It depends on the architecture.. For the moment I assume x86 architecture (aka SSE).
You can get factor four on tight loops easily. Just replace your existing math with SSE instruction and you're done.
You can even get a little more than that because if you use SSE you do the math in registers which are usually not used by the compiler. This frees up the general purpose register for other task such as loop control and address calculation. In short the code that surrounds the SSE instruction will be more compact and execute faster.
And then there is the option to hint the memory controller how you want to access the memory, e.g. if you want to store data in a way that it bypasses the cache or not. For bandwidth hungry algorithms that may give you some more extra speed ontop of that.

What's a good multi-core 64-bit "Hello World" program?

I recently got my home PC upgraded to a quad-core CPU and 64-bit OS. I have some former experience with C/C++ and I'm really "itching" to try exercising some 64-bit CPU capabilities. What's a good "Hello World" type program that demonstrates 64-bit multi-core capabilities by doing some simple things that don't work well at all in 32-bit single-core code?

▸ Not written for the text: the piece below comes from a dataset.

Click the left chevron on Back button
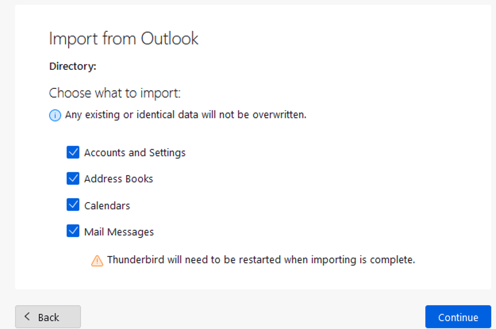The image size is (496, 329). (28, 317)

I'm just trying to get a "feel" for how these new CPUs can impact the performance of C/C++ code in extreme cases.
OpenMP would be an easy way to play around with multicore programming in C++. The wikipedia example doesn't really do anything processor intensive, but you could replace the 'cout' with some independent, long-running function.
OpenMP
As far as 64-bit, a lot of your performance increase is going to come from a few places.
Increased throughput, because all data elements are wider the processor can process more data in any given clock cycle. Take a look at some of the Microsoft benchmarks for Exchange Server, they have now moved to support 64-bit only because the throughput increases are incredible.
More registers, since the 64-bit architecture has a large number of registers most function parameters and the return value can be passed using registers.
In the x86 ABI with some calling conventions one or maybe two parameter could be passed via registers and the rest have to be pushed onto the stack. With a common calling convention like cdecl not a single parameter or return value is placed in a register. Since the stack is located in main memory this can be a big performance hit.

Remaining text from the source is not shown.